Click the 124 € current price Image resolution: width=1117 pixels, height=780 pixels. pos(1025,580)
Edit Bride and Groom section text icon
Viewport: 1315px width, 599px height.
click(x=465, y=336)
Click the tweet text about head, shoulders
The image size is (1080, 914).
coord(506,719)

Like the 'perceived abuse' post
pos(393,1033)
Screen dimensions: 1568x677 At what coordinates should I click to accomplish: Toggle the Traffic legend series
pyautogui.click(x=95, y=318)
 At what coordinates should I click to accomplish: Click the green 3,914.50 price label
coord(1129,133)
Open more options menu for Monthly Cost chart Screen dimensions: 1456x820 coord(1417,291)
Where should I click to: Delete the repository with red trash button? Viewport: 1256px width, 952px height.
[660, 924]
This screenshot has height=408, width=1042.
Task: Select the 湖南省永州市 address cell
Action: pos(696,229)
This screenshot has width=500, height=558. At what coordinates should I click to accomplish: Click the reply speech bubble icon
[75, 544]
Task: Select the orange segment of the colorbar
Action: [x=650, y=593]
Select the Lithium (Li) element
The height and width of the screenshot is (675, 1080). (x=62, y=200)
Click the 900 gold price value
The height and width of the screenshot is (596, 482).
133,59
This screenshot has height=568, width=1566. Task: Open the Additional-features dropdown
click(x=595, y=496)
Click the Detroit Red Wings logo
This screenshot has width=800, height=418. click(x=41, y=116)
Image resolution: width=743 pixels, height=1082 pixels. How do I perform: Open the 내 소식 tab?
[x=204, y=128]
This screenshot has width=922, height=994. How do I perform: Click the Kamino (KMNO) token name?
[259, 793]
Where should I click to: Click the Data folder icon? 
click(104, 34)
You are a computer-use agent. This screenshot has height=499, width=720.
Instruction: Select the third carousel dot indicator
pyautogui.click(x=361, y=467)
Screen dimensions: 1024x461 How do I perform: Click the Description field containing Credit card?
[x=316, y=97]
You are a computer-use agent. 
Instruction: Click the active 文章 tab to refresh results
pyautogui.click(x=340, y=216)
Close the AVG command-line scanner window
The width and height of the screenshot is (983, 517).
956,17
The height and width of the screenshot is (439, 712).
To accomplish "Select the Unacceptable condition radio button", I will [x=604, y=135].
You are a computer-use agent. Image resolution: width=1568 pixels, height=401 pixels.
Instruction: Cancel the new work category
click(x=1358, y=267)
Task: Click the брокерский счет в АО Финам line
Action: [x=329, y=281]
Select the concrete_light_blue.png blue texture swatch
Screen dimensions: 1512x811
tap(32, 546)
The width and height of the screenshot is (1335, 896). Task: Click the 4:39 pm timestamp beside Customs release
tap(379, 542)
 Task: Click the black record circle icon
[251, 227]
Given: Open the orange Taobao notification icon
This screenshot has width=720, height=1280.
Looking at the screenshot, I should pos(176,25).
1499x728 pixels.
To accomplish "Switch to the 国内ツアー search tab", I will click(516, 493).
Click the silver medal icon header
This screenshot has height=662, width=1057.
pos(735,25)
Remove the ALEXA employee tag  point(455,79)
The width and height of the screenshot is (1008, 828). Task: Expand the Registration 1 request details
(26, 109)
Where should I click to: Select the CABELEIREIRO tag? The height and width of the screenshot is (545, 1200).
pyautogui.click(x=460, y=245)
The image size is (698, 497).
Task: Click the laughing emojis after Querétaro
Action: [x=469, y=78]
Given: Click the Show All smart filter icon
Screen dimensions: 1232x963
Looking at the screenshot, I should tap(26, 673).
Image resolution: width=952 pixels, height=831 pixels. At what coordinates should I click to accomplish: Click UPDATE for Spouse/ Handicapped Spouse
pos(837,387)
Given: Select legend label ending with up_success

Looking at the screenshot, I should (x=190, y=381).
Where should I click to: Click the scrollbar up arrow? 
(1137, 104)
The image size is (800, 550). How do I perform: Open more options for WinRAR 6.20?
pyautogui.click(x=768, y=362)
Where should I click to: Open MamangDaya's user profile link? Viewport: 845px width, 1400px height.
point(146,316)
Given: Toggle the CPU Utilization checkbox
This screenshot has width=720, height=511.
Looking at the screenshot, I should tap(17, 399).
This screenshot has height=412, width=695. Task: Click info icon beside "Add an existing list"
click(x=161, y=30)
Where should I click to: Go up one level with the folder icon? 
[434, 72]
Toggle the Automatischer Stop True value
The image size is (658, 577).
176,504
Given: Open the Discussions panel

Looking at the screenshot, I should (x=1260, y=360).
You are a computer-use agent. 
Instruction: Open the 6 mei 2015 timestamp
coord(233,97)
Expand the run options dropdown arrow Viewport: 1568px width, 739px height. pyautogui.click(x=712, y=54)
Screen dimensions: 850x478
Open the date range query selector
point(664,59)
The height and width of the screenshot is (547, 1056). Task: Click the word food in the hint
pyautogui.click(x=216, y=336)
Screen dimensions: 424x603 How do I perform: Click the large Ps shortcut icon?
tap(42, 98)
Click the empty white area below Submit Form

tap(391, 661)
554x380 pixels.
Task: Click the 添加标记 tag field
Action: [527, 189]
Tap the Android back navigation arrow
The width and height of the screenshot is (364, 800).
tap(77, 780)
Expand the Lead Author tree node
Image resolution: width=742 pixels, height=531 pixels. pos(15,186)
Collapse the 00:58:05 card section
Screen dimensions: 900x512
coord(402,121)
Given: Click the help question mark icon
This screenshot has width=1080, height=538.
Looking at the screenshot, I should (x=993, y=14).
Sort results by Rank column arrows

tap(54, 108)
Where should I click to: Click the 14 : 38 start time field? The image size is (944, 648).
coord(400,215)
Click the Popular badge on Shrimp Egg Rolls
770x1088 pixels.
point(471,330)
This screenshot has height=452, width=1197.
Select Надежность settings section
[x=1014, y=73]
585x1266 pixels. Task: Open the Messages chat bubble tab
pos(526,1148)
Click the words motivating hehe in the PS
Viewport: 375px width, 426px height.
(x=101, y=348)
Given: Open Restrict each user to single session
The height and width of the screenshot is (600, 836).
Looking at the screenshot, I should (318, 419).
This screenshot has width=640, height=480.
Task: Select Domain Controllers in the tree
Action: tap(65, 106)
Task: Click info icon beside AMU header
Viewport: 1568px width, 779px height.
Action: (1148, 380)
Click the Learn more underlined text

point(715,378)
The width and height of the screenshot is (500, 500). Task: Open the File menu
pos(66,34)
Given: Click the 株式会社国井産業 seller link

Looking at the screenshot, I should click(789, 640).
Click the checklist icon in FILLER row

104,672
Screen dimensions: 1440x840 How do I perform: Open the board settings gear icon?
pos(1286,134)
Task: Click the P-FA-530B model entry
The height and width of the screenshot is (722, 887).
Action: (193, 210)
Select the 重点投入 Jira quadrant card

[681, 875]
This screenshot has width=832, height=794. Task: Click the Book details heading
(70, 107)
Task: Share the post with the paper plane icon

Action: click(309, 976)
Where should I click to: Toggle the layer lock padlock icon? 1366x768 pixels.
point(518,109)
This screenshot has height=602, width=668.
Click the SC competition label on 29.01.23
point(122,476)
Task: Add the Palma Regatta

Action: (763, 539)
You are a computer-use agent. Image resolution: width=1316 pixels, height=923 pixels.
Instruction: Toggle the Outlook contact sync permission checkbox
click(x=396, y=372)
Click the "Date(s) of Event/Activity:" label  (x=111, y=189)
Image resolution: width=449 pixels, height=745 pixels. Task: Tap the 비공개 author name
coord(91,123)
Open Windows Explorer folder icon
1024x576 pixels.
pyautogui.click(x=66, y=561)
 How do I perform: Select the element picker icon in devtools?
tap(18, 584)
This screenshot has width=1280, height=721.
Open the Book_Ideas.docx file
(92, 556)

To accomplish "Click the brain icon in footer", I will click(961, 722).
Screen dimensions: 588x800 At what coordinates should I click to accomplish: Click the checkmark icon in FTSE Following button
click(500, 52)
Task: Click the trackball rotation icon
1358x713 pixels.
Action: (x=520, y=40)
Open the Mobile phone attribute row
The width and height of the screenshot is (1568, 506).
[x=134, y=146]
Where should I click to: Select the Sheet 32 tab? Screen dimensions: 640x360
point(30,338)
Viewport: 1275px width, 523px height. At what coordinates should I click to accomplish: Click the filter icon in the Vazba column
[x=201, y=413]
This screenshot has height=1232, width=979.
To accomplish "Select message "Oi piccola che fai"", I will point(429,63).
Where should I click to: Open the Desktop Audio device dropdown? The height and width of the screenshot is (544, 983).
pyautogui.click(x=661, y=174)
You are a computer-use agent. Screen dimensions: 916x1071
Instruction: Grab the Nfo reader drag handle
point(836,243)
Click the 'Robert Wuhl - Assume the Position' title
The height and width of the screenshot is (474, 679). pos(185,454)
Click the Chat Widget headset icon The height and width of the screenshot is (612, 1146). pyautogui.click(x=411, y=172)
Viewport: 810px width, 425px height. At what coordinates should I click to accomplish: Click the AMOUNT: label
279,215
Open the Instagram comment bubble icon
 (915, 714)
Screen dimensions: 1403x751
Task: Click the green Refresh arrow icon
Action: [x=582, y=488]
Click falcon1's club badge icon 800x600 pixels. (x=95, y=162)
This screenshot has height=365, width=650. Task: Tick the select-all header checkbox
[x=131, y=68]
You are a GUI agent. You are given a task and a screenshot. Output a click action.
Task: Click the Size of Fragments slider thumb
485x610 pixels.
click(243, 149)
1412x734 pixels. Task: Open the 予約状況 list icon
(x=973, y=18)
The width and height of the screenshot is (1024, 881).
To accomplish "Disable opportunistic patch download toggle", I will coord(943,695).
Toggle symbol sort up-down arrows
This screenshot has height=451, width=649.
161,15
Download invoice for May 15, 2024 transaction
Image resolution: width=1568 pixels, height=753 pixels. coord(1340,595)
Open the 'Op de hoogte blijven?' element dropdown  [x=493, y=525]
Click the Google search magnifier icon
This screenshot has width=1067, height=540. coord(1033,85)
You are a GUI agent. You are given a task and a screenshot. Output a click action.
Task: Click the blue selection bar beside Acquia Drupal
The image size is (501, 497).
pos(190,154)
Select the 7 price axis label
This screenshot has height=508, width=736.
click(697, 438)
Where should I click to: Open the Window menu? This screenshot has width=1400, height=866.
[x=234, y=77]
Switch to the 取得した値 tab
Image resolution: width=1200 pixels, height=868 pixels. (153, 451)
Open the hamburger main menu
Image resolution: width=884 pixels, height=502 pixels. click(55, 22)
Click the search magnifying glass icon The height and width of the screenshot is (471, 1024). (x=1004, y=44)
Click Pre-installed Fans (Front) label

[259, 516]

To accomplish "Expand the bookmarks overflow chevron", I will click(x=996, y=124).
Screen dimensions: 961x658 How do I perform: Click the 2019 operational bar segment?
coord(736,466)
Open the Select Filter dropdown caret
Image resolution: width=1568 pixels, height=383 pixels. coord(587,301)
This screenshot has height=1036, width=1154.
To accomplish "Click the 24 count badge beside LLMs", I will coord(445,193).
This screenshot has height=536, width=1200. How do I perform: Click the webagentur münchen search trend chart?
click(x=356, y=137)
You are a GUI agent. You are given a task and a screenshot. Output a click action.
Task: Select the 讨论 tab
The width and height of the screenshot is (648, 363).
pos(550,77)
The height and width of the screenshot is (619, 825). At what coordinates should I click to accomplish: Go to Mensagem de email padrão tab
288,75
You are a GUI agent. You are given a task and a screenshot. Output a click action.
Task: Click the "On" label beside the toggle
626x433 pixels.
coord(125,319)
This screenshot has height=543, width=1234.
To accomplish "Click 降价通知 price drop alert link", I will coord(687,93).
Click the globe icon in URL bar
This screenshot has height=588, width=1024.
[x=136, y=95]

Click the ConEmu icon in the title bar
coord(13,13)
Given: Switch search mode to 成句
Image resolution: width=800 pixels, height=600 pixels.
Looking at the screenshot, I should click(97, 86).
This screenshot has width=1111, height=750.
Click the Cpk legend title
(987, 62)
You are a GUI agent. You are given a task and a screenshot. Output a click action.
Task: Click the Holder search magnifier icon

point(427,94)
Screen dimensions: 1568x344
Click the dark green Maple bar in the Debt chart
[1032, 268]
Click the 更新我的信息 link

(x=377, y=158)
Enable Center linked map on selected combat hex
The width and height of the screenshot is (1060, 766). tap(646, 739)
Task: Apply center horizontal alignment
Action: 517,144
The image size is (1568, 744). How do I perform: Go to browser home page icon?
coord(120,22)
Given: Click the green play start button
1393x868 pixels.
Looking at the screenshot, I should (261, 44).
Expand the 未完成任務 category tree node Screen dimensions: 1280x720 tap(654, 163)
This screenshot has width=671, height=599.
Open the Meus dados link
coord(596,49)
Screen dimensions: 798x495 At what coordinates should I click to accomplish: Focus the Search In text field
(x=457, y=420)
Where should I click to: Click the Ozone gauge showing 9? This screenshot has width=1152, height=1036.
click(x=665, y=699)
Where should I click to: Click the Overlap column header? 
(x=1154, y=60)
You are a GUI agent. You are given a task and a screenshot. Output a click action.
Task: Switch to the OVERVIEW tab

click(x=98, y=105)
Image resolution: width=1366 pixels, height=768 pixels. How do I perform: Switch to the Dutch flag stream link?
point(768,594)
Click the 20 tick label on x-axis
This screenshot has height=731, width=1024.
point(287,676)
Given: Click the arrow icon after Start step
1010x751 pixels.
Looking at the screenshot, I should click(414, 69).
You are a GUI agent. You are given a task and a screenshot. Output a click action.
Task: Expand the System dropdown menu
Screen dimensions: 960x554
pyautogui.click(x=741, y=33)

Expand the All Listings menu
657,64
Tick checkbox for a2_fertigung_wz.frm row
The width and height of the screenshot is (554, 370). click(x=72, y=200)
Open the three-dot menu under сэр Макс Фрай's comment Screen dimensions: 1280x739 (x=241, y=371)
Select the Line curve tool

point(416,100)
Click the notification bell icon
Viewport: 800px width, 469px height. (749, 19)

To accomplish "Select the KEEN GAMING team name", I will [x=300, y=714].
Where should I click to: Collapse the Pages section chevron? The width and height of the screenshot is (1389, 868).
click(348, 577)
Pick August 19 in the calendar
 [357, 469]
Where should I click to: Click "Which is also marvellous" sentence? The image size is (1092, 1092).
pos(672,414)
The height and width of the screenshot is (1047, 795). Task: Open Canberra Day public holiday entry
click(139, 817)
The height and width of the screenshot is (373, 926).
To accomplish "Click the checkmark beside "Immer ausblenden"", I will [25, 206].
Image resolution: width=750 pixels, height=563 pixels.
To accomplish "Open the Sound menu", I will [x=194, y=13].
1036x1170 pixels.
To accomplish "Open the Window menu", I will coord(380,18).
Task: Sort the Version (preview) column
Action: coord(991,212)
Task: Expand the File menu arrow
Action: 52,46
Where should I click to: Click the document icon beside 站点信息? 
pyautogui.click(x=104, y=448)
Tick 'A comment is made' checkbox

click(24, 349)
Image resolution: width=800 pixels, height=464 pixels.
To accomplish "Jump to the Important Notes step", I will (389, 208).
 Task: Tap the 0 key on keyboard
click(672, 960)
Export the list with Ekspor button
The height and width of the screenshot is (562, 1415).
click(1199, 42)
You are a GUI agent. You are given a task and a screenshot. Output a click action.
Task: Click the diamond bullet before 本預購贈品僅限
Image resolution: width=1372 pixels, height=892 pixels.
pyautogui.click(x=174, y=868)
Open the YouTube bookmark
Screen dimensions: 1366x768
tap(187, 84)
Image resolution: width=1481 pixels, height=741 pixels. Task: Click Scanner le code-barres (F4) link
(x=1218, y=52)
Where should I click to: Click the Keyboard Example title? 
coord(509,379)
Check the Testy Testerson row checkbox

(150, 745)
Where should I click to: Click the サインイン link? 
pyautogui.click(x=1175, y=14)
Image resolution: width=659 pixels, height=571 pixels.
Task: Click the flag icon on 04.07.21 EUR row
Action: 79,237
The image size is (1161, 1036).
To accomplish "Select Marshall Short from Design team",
========
*TO DO:* In the listing above, the line with "Where should I click to: Click the サインイン" and every line after it must be set down word for word, and no other line.

*SOLUTION BELOW:*
Where should I click to: Click the サインイン link? 
pyautogui.click(x=1175, y=14)
Image resolution: width=659 pixels, height=571 pixels.
Task: Click the flag icon on 04.07.21 EUR row
Action: 79,237
The image size is (1161, 1036).
To accomplish "Select Marshall Short from Design team",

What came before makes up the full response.